Hi, I’m trying to create a model that is kind of ensemble of more than 1000 small models. Each small model takes as input same vector, but process it with a different mask (input vectors are very sparse).

class MiniModel(nn.Module):
    def __init__(self, clusters_set):
        super(Nut, self).__init__()
        self.fc = nn.Sequential(
            nn.Linear(len(clusters_set), 1),
        self.mask = nn.Parameter(self.get_cluster_mask(clusters_set), requires_grad=False)

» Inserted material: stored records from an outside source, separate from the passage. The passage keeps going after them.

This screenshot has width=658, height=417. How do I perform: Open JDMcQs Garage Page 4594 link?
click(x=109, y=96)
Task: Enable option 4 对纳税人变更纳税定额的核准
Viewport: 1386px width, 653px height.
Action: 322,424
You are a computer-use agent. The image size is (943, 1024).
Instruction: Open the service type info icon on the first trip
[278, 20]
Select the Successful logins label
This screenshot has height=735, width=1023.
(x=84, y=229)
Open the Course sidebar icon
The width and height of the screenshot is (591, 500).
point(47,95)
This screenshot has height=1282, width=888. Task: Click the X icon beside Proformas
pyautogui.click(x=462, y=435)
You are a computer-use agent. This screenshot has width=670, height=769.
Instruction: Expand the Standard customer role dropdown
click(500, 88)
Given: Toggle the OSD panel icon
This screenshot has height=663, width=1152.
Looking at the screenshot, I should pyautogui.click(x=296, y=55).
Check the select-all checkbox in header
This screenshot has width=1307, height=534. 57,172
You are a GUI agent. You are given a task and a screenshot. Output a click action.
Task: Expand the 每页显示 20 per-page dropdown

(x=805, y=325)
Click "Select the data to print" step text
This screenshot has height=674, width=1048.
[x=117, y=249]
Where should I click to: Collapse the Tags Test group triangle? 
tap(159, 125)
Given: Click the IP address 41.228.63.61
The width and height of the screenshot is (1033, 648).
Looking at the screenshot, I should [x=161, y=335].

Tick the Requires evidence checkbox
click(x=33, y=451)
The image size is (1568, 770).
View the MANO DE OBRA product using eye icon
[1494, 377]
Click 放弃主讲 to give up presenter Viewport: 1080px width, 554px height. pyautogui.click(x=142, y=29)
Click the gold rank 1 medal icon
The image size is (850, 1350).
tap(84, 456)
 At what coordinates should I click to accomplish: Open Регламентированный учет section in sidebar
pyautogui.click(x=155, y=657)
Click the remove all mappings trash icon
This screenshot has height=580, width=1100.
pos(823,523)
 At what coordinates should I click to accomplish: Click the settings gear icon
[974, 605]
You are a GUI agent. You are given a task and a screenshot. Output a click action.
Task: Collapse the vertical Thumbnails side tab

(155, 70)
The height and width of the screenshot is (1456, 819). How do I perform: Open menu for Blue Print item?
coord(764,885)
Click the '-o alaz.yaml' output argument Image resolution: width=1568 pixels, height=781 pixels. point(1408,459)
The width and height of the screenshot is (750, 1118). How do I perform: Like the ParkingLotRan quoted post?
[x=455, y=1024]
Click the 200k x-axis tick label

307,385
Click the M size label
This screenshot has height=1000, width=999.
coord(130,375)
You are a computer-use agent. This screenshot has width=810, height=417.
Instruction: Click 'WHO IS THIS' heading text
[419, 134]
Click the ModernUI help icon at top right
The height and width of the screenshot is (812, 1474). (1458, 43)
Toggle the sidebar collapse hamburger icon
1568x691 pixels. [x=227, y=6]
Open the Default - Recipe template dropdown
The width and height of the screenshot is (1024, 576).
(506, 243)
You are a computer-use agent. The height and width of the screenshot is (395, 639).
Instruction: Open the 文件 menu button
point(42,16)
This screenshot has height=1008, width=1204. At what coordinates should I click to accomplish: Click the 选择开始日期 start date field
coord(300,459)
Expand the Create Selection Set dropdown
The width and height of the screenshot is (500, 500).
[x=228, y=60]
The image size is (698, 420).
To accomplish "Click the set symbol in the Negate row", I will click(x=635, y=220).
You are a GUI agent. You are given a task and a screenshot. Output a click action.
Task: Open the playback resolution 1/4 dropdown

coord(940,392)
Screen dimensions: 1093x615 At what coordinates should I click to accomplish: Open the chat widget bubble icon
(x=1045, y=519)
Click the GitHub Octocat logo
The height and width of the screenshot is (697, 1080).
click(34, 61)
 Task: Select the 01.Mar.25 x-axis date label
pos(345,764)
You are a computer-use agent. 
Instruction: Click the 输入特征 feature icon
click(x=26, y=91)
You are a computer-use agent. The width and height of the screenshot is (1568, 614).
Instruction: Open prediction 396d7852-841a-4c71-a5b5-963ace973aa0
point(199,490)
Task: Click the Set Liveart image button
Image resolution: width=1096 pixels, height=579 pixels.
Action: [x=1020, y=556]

    def apply_mask(self, x):
        mask = self.mask.expand(x.shape[0], self.mask.shape[-1])
        return torch.masked_select(x, self.mask).view(x.shape[0], len(self.mask.nonzero()))
    def forward(self, x):
        x = self.apply_mask(x)
        x = self.fc(x)
        return x

mask is binary tensor which is different for every MiniModel.
Then there is a model which creates and ensembles them together:

class Tree(nn.Module):
    def __init__(self, settings_dict):
        super(Tree, self).__init__()
        self.tree = {
        for category, clusters in setting_dict.items():
            self.tree[str(category)] = MiniModel(clusters)
        self.tree_nn = nn.ModuleList(self.tree.values())
    def forward(self, x):
        return torch.cat([model(x.clone()) for model in self.tree_nn], dim=1)

Question: The problem is that the training process is super inefficient - because the number of models is too big, it trains very slowly. Is there any possibility to make forward through all of MiniModels in Tree simultaneously? Just like one big vectorized multiplication?